2. Structural problems - Getting a home loan used to be pretty simple, you went and talked to the bank, if they thought you were reliable and had the income to make the payments, they made the loan then held the mortgage in their portfolio until it was paid off. Gradually all those smart people on Wall Street started making it more and more complicated. No bank, to my knowledge, holds loans they make to maturity anymore. Banks make loans anticipating the mortgage will be sold in secondary mortgage markets, maybe sold repeatedly. So now instead of having to convince the banker across the desk from you that you are reliable and can pay the mortgage back, that guy across the desk from you has to meet the criteria set by a bunch of different people you never met. The old simple transaction has become a complex and tangled bureaucratic minefield, so even if you had the money in the bank to buy the house outright you still might not qualify for the loan.
On top of the complexity of the transaction the banks that control the process are understandably not enthusiastic about converting a bunch of loans on which they are getting interest of 6, 7 or 8% to loans on which they will getting somewhere around 4%. So they are perfectly happy to just wring their hands in sham sympathy and quietly let the complex process not work.
So what can OWS do? Here are some ideas:
1. Start organizing all the people out there who bought houses at the peak of the boom, are struggling to keep the house, and could keep the house with some financial restructuring. When they are dealing with the banks one by one they are helpless. But if hundreds or thousands get organized and are prepared to take concerted action, they could have the power to strike fear in the heart of Wall Street. Suppose half a million homeowners pledged to stop paying their mortgage payments on March 1 if some real refinance option was not in place.
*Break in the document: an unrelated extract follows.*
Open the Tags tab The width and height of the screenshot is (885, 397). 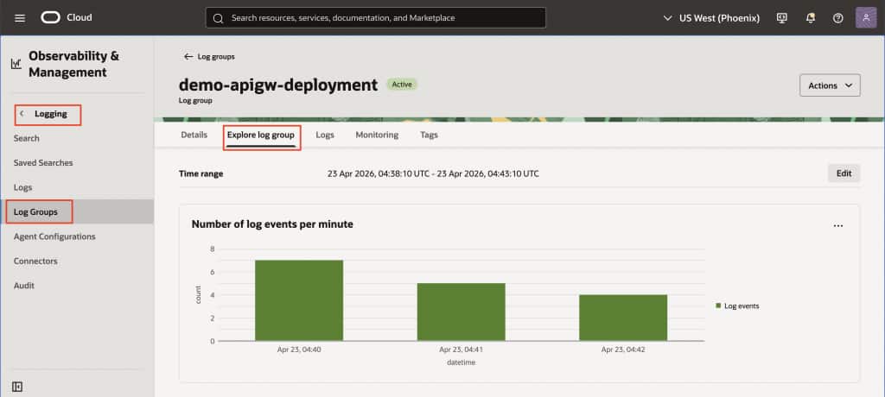(429, 135)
2. A back up strategy (because it would take longer to implement) would be create an fund to make direct refinancing loans using local or state government bonds working through refinance agencies set up by branches of government. Local governments, for example, can offer tax free status on their bond issues to make the bonds attractive. Local governments could perhaps reduce the loan balances in some cases and take back an equity interest in the home as a way of protecting property values within the community.
At the State level an option that could get refinancing up and running pretty quickly in California would be to open up the Cal-Vet loan program to allow refinancing, and maybe even open up the program to non-veterans due to the dire economic situation in the State. The Cal Vet loan program has been around for decades, it is entirely funded by bonds paid off through the payments on the loans.
A non-government option would be to create a non-profit that little folks can invest in to create a pool of money, then use the money to refinance home loans, starting with those with the highest interest rates first. Google, Apple or other tech companies are making a lot of money off the generations that have been hurt by the housing collapse, why can't they kick in some money to create a fund to provide an alternative to the banking system?
Until there is an option to the banking system that threatens to damage the banks bottom lines, the banks are going to keep dragging their feet. If private sector banks started to see their highest interest rate loans disappearing from their balance sheets, and their loan portfolio's shrinking they might discover that maybe refinancing loans isn't such a bad idea.